Making their Québec debuts this summer are beginner-friendly bikepacking routes on quiet gravel roads, immersive digital art in Montréal’s 17th-century Old Port and exhibits exploring Abenaki identities. Farther afield, in the Charlevoix region that hugs the north shore of the St. Lawrence River, there’s a first-in-North America trail-running station inspired by high-mountain hubs in France and Spain. And in the province’s dimly lit wine bars and big-name eateries, newly announced stars by the tastemaking Michelin Guide are generating both buzz and controversy.
Here, find some of the best new excuses to visit Québec this summer, whether you’re day-tripping across the border or taking a long weekend getaway. Wondering if Americans are even welcome in Canada right now? Read on for one traveler’s take (mine). If you’re already planning your own escape, share your adventures, questions and ideas with us at quebec@sevendaysvt.com.
Beginner-Friendly Bike Travel in the Eastern Townships
Three multiday dirt-road routes by veteran adventure cyclist Dominick Menard launch this year, designed as approachable introductions to overnight bicycle travel through the laid-back villages and low mountains just north of the border.
“Gravel is huge right now in the Eastern Townships,” said Menard, who lives in cycling hub Bromont, explaining that the longtime mountain-bike town is now drawing many travelers keen to explore its back roads instead. “It’s the best place in Québec, for sure, with hundreds and hundreds of kilometers of riding.”
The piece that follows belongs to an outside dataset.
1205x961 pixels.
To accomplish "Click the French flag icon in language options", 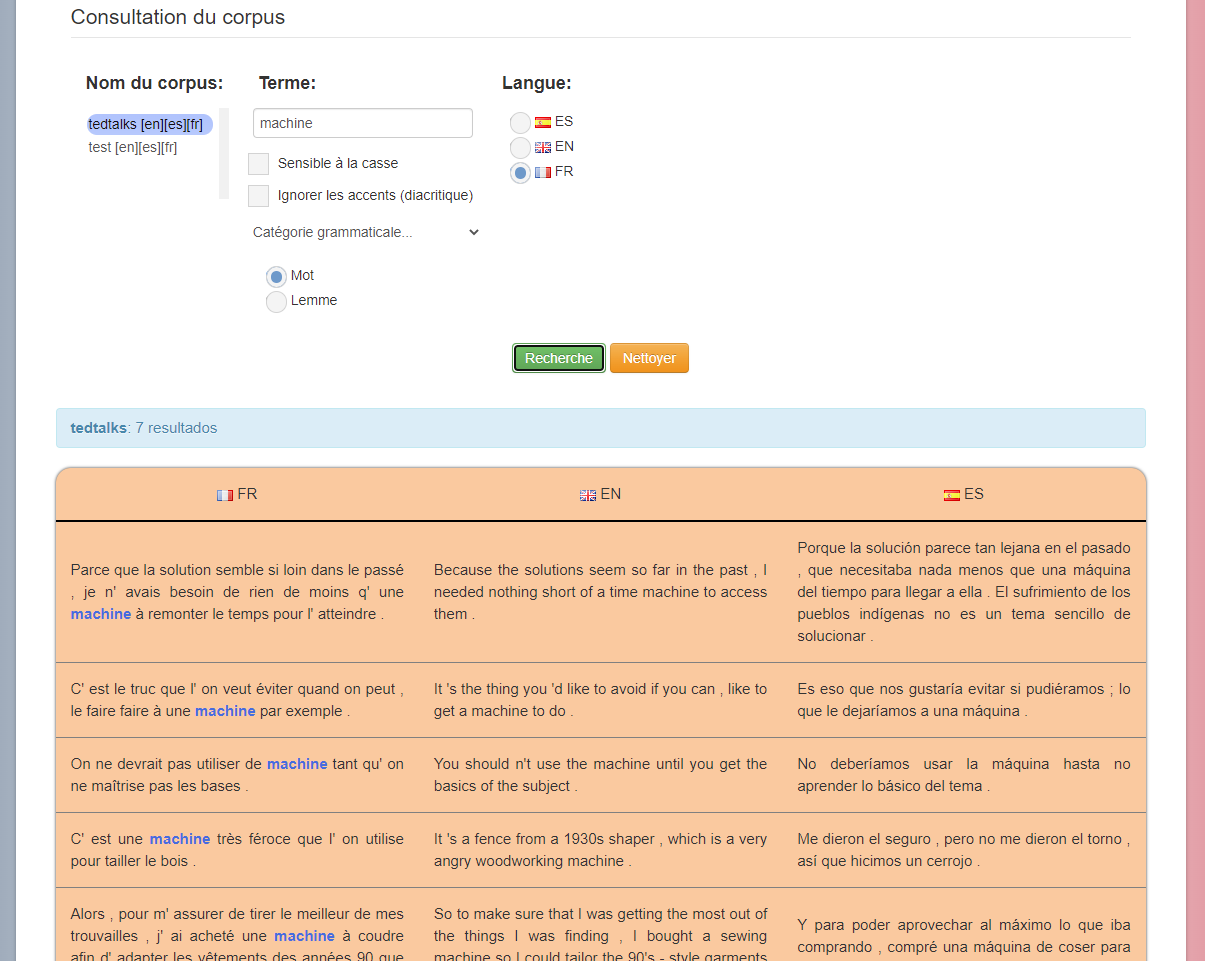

Last week, Menard released a map for the first of the three rides, a 146-mile route in partnership with regional tourism organization Tourisme Cantons de l’Est. The gourmet-themed loop, which begins and ends in Sutton, could be completed in two days, three days or more, and it passes a series of rural restaurants, cheesemakers, microbreweries and cideries.
The next two routes are due this summer — one with a focus on nature and stargazing, the other an exploration of the region’s extensive Anglophone culture and heritage. While the rides require a certain level of fitness, Menard said they’re nevertheless welcoming to beginners, with options to camp or stay in small inns.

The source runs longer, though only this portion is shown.